#### 次の課題:
1. 北朝鮮情勢に関する抜粋に登場する国名を、重複なくすべて挙げてください。
2. 北朝鮮情勢に関する抜粋を、最後の文の後から書き継いでください。
### 抜粋
正男は正恩と直接会ったことはないとしていたが、「遺憾ながらその幼い子(正恩氏のこと)の表情には、北朝鮮のような複雑な国家の後継者になった人間の使命感や慎重さ、今後の国家ビジョンを悩む表情など、なにも読みとることができません」と言っていた。
さらに「顔が祖父に似ているというだけで住民から支持されるか疑問だ」とも話していた。その通りだろう。
北朝鮮から逃げ、現在は日本に暮らすある日本国籍の男性は、北朝鮮にいる親族から聞いた内部の事情をこう語る。
「正恩は単なるお人形さんで、彼を支える元老たちが北朝鮮を操ると誰もが思った。ところが、正恩は、周囲から軽く見られるのを嫌い、ますます肩に力が入り、暴走気味なため、住民たちは不安がっている」
外交合意や住民との約束よりも自分のメンツを重んじる正恩は、今後どんな暴走を見せると考えられるか。韓国国防研究院の白承周安保戦略研究センター長は、「ミサイルの失敗を取り返そうと、限定的な挑発行為に出てくる可能性がある」と予測する。
また別の識者は「韓国の主要公共機関への大規模なサイバーテロや、ソウルの都心を狙ったテロも考えられる」と語る。
いずれにしても、強硬路線に変わりはないとの見方が大勢だ。日本政府は、そんな「強がり」金正恩にどう向き合うべきか。
まず、これまでの対北政策を総括し、再検討する必要がある。日本政府が行なう制裁には賛成だが、本当に効果はあるのか。日本政府は、とりあえず制裁さえ科しておけば批判をかわせる、などと思っていないだろうか。
現状の経済制裁のままでは、穴がたくさんある。最大のものは、中国との関係だ。日本が経済制裁を科したところで、中朝の貿易は増大の一途を辿り、北朝鮮国内では「日本・韓国製」が「中国製」に変わっただけ。このままでは、10年経っても進展はない。
######
### 提供データ
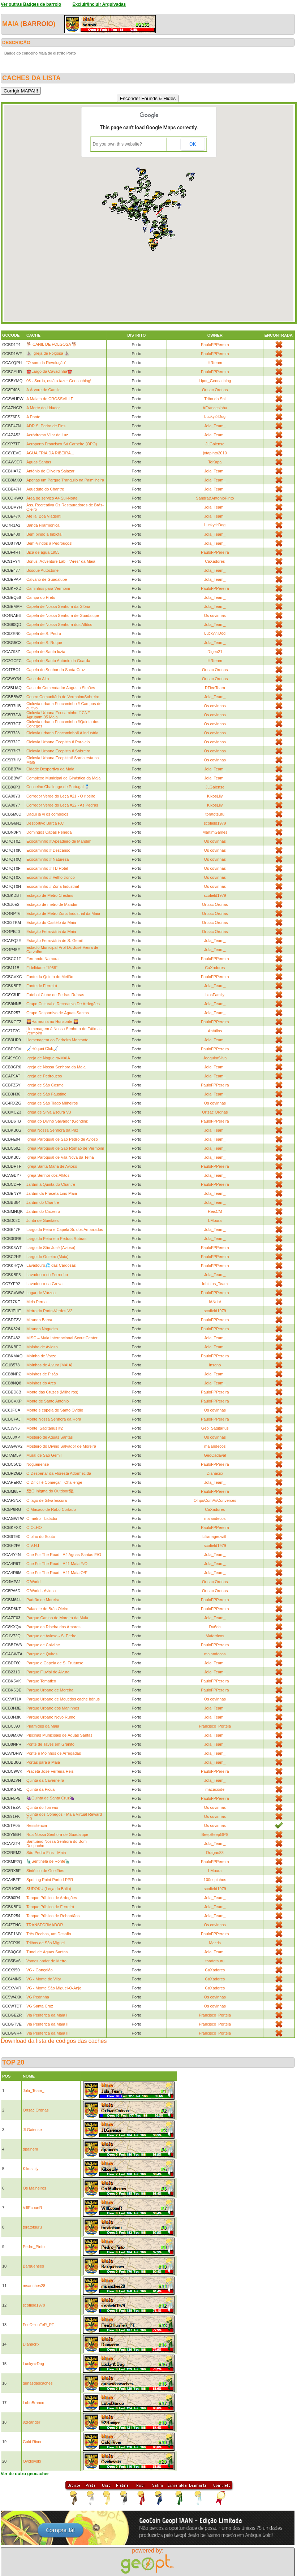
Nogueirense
######
#### 解答一覧:
1. 北朝鮮、日本、韓国、中国

2.
また、北朝鮮が問題を起こすと、日本外務省の担当者は決まって中国や米国詣でを始める。北朝鮮上層部につながる独自のルートがないからだ。しかし、中東情勢で手一杯の米国は、もう北朝鮮問題で主導権を取る余裕を失っている。面倒を被りたくない中国は、懸命に隣人の味方をする。
そろそろ、他国にお願いするだけの対北外交は効果がないことに気づくべきだろう。日本として独自に何ができるのかを検討する時だ。この4月に平壌で開かれた一連の重要な会議で、崔龍海・軍総政治局長ら軍における「正恩の側近」が一気に出世し、表舞台に出てきた。彼らのような中枢部につながる交渉ラインを自分たちの力で発見することも必要だ。
4月16日の国連安保理議長声明に見られるように、北朝鮮への逆風は強まっている。そんな中、制裁を維持しつつも水面下の接触を増やし、相手側の本心を探る方法もあるだろう。
日朝間の最大の懸案である日本人拉致問題は、父親の時代に起きたことであり、正恩は一応当事者ではない。その分、問題解決に向け、正恩の負担は軽いはずだ。むしろ、戦後補償として巨額な外貨を手にしたいと期待する正恩との間には交渉のチャンスが十分ある。